Вечер юного мая

Лес полон звуков, полон голосов. Сипловатый, как из дудки извлеченный, голос иволги, подкупающее своей беззаботностью треньканье синиц, чоканье и треск дроздов... Близкие — словно мелодия, затейливая, выпуклая. Дальние, процеженные сквозь хвою елей и чащину берез и осин,— фон. В нем еще звуки леса: шорох ветвей, отяжелевших от почек, колючий пустой звук ударяющихся друг о друга сучьев, перешептывание прошлогодних стеблей, нежный перезвон зеленых былинок... Может быть, и не слышно его, но так кажется.

Сумерки.

Понемногу все затихает. Дрозды еще ссорятся... Но и те вот-вот угомонятся.

Ветра нет. Деревья не шелохнутся.

Невдалеке свистнул вальдшнеп. Жданный и все равно заставляющий встрепенуться звук пронесся в захолодевшем воздухе, раздвинул тишину и замер. Еще свистнул. Хоркнул...

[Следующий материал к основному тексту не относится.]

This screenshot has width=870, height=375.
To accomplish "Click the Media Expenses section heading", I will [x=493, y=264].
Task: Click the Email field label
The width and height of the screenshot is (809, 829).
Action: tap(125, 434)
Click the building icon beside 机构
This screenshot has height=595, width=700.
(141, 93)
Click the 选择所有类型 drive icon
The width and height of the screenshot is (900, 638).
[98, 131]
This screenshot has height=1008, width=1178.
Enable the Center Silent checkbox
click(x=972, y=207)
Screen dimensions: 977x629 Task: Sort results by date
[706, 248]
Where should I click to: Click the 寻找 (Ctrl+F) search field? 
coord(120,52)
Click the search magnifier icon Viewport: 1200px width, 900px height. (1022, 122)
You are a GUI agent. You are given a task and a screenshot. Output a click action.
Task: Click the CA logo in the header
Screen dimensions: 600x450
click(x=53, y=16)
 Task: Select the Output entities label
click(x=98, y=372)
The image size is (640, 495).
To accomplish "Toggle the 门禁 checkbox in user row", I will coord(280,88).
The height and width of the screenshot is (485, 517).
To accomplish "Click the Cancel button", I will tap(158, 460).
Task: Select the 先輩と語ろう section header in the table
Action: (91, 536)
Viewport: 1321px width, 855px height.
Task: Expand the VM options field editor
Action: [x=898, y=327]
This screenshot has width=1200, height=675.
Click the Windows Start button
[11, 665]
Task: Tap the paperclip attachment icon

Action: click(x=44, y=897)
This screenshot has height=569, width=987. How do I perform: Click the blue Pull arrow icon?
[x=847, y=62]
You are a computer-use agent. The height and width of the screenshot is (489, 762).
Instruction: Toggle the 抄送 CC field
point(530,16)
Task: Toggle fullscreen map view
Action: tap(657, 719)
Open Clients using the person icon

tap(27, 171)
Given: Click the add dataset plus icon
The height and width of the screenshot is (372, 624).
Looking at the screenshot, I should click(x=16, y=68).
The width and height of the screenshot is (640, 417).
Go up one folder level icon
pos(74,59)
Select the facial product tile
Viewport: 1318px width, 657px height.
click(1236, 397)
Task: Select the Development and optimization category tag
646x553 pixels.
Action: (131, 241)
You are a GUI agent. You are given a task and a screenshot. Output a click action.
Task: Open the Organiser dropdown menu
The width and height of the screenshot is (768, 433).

Слушай его! Слушай, и жди, и ищи глазами черную на догорающем закате, мерно взмахивающую крыльями птицу. Слушай голос весенней любви, весенней тревожной радости.

Трясогузкина ошибка

Просыпаюсь, выглядываю из палатки. Утро свежее, росистое, яркое. Над озером кое-где туман. Тихо все. Трясогузка, часто дергая головкой по сторонам и потряхивая хвостиком, прыгает возле моей лодки. Скрывается под нею. Через минуту показывается наружу. Заглядывает повсюду, обследует лодку. Подхватив какой-то прутик, скрывается снова. И вот уже начинает деловито таскать прошлогодние сухие стебли, веточки, пушинки.

Не хочется еще вставать, а надо. Надо перевернуть лодку: что ж ей, трясогузке, гнездо строить не на месте, желание свое напрасно изводить. Пусть ищет что-нибудь понадежней, поустойчивей, чем моя лодка.

Грачи и проблемы посадочной скорости

Смотрю, как грачи садятся на землю. Летит грач, захочет куда сесть, сейчас планирует ниже; затем, чтобы скорость сбросить, круто, свечой, взмывает и тогда уже садится — точно, куда надо. Вот ведь какой хитрый, все понимает. Люди на своих самолетах сколько бьются из-за слишком большой посадочной скорости, а того, чтобы сделать так же, не могут. Впрочем, может быть, расчеты не позволяют?.. Говорят, французы где-то у себя, то ли на заводе авиационном, то ли еще где, плакат вывесили, шмель на нем изображен и надпись: по теоретическим расчетам шмель летать не может, но он не знает этого и летает.

Ель с детьми

Могучая ель с густой и широкой хвоей. Из корней ее другая — дочь. Доченька. Дитятко ненаглядное, своими соками вскормленное, телом своим ото всех невзгод прикрытое. Толстая понизу, а выше уж и истончилась, ослабла. И только несколько веток у верхушки. Страшно ей. Трудно. Прижалась к материнскому стволу и дрожит в тени.

А кругом крепыши, что взросли сами и воевали сами с зимней стужей и нескончаемыми осенними дождями, ветром и летней жаждой. И выстояли. Выдюжили. И теперь, крепко вросши корнями в землю, мерно покачивают пушистыми ветвями, то один бок, то другой подставляя горячему свету.